Excerpt provided START

Considering fibromyalga is not supposed to be progressive, If I work a bit harder than usual
Thanks to
@cookiebaker (and
@sunkacola) I'm also now re-reading this.
The way it's worded sounds as if overdoing it shouldn't make the pain worse since "fibromyalgia isn't progressive". That'd however be a big misunderstanding of progressive.
If you have fibro and you overdo it then your pain will increase
considerably. If I overdo it for let's say one hour, a base pain of "1" can flare to "3", which will often last for 1 to 3 hours, while a base pain of "2" can flare to a "5" or "6" and that can take several days to calm back down to 2 or 3. So if you say "work a bit harder than usual" and you mean a bit harder for 6 or more hours, then I'd be in such a flare that it could take weeks or a month to calm down again or crash big time for several months (my first crash ended in 10 months of sick leave). If that's the case, no wonder ice packs and gel can't help, they haven't the least chance.
"Progressive" means something completely different - progressive illnesses are ones that will generally get worse and worse by themselves (co-morbidities, aging etc. counted out) and praps end in a wheelchair or death. Not that your pain won't get worse if you do more.
The consequence of your work would need to be to
either get your work load / type / conditions
adapted to your needs (e.g. I can only do a bit of home office now as long as they'll let me)
or switch like you say to another job if that isn't possible. Best before you crash completely.
And like sunkacola says: pushing thru the pain to keep your strength up is very likely going to do the opposite very soon, esp. in addition to your job. Once you've rested and got all flares down again, that's the time to work on your strength. If you've been doing a lot up to now, I wouldn't be too afraid that they'll lose their strength. For some it does, agreed, but for me it doesn't, maybe because I keep doing light stretches and exercises all day, plus light sports.
Now if as
@cookiebaker has pointed out your orthopedists don't think they can help you with your orthopedic problems, then that's a very common case, something I've often experienced. One possibility is the second or third
opinion of a better orthopedist. But I'm supposing they are arguing that the scans don't explain your pain enough. Also it's just if they can't "see" enough, they just can't do anything. So the right people with your musculoskeletal symptoms are
good PTs. Good orthopedists will refer you to some, praps suggesting what kind might be best. I've even known an orthopedist to also be an osteopath, which is very rare. But actually that's something we have to look for ourselves, via word of mouth, trial and error, reviews or functional docs.

Excerpt provided END
Data listing START

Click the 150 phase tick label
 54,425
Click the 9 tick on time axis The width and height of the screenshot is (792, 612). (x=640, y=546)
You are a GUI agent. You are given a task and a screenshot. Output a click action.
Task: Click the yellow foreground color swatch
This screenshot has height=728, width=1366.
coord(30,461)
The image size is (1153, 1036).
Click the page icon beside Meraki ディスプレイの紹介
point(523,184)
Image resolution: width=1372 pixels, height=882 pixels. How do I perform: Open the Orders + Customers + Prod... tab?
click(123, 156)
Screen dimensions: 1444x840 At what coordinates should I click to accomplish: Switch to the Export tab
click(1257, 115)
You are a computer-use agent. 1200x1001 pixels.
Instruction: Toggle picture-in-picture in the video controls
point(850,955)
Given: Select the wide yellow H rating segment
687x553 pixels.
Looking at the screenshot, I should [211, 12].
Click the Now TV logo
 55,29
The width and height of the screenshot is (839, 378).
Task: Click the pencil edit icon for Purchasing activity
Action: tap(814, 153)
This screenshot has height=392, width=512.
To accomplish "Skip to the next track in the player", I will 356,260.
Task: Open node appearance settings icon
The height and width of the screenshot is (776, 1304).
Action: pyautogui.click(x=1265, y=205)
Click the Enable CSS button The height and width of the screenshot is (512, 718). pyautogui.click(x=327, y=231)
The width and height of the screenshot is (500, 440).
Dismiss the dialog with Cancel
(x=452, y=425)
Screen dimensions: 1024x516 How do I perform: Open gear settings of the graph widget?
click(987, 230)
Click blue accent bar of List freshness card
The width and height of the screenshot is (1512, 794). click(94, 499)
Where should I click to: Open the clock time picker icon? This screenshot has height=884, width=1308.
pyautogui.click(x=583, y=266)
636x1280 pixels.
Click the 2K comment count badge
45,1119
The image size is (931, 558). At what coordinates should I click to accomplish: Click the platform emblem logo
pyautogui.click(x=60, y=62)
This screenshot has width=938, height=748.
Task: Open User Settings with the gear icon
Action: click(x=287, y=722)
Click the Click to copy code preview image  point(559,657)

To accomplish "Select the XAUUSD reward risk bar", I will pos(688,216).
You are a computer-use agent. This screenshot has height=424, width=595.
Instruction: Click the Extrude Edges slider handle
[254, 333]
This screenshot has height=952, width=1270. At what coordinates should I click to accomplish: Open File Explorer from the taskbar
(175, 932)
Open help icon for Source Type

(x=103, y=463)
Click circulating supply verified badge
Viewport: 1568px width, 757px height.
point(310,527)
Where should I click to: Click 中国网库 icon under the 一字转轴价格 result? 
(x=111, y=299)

Data listing END

Work order >> Please reproduce the fibromyalgia post word for word, starting at "Considering fibromyalga is" and ending at "now re-reading this.".

Response to this exercise >>
Considering fibromyalga is not supposed to be progressive, If I work a bit harder than usual
Thanks to
@cookiebaker (and
@sunkacola) I'm also now re-reading this.